Dall’imitazione al divertimento consapevole
L’arte italiana tra l’800 e il ‘900 traduce le molteplici sfumature del gioco. Si va dalle bambine di Silvestro Lega che fingono di diventare signore, ai bambini che replicano i gesti dei grandi in dipinti e sculture, fino alle scene di circo, maschere di carnevale e momenti di sport — elementi che incarnano la ricerca di svago e di sfida. La mostra mette in evidenza come il gioco si sposti dall’allegoria verso una rappresentazione più diretta della vita quotidiana e degli aspetti più liberi e spontanei dell’esistenza.
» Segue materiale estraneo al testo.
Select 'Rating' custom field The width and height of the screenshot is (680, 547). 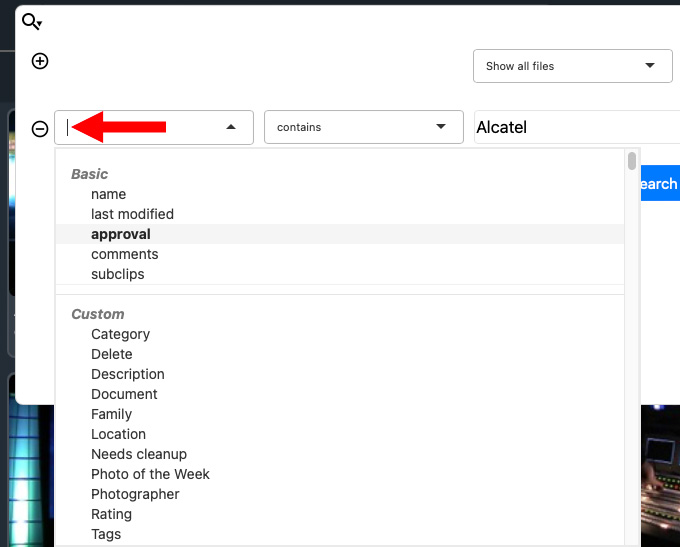pos(111,514)
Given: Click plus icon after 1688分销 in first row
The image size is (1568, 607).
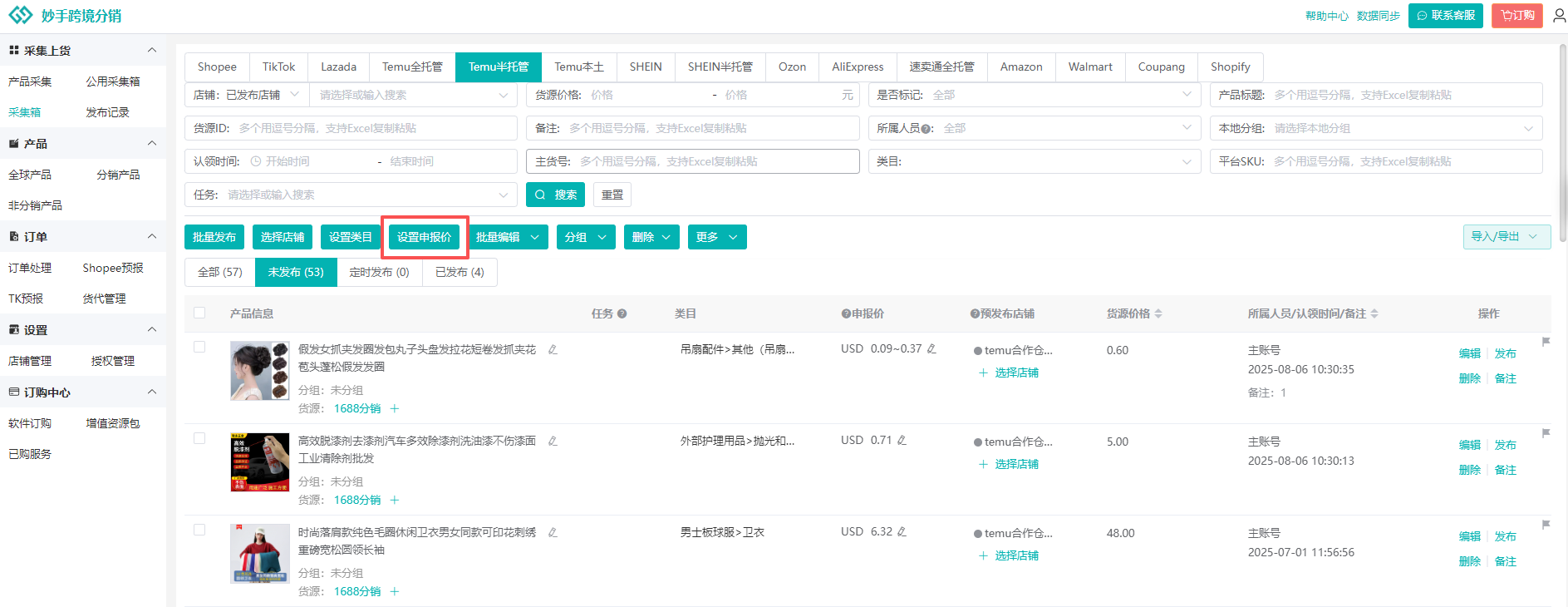Looking at the screenshot, I should click(x=395, y=408).
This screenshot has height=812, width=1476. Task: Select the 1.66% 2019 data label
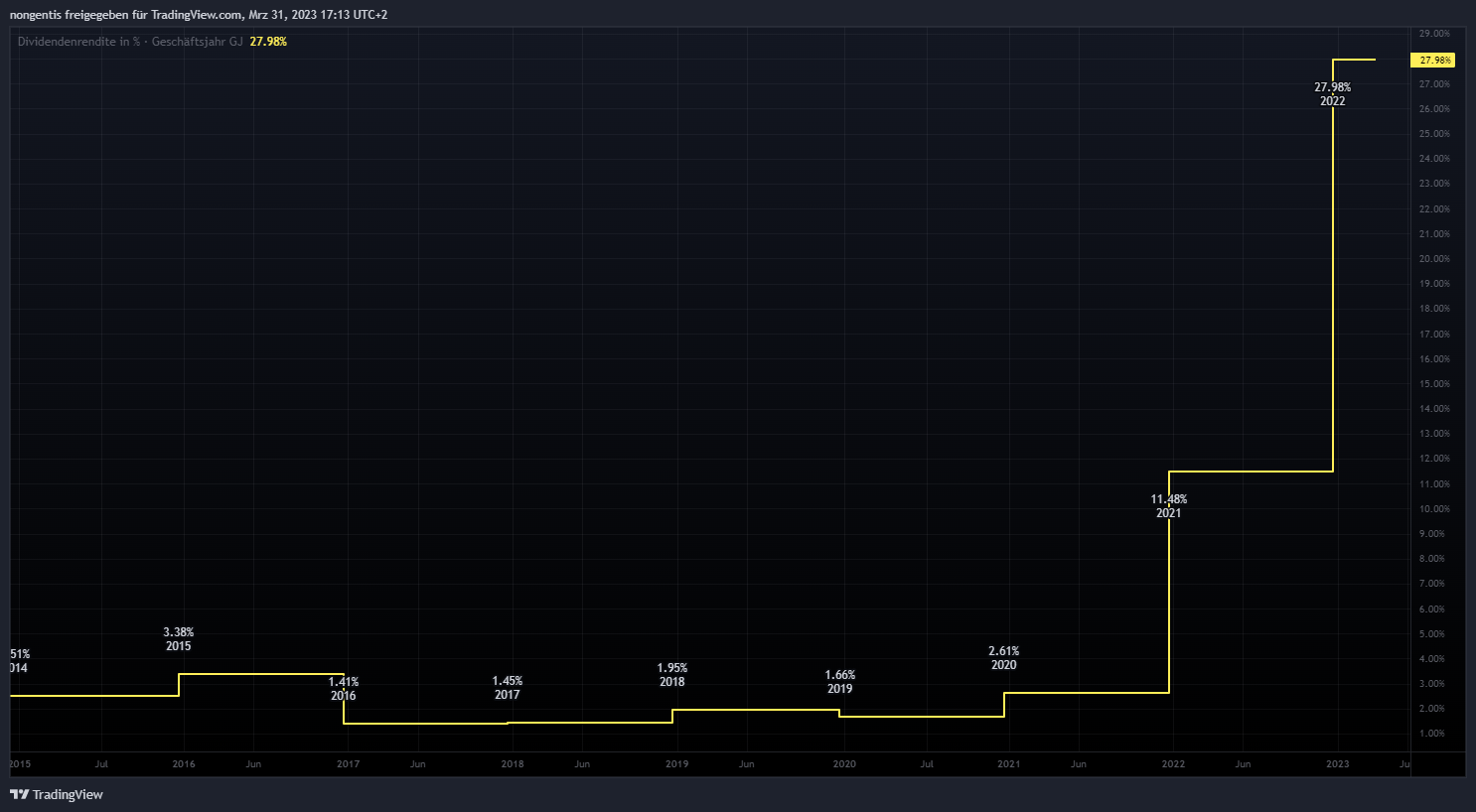[839, 682]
Particolarmente significativi sono i lavori come “Le bambine che fanno le signore” di Lega, “La carrozzella” di Carlo Carrà, e le sculture di Marino Marini o Giacomo Manzù, che testimoniano la capacità degli artisti di catturare il movimento, la vitalità e l’illusorietà delle sfide sportive, delle feste popolari e dei giochi tradizionali.
Arte, divertimento e società
L’esposizione sottolinea anche come il gioco abbia assunto nel tempo un valore sociale e politico: dagli sport, simbolo di progresso e di emancipazione, alle lotterie e al casinò, che fanno del gioco un simbolo di modernità, sfida e rischio. Arte e società si intrecciano in un discorso sul modo in cui il divertimento diventa un modo per riflettere sulle sfide del vivere quotidiano, sugli sforzi del crescere e sulle tensioni tra ordine e caos.
“In gioco” non è solo una mostra di opere d’arte italiana: è un invito a riscoprire il valore simbolico e ludico del fare artistico, un movimento tra realtà e fantasia che ci ricorda come il gioco rappresenti da sempre un importante ponte tra innocenza e responsabilità, tra sogno e impegno.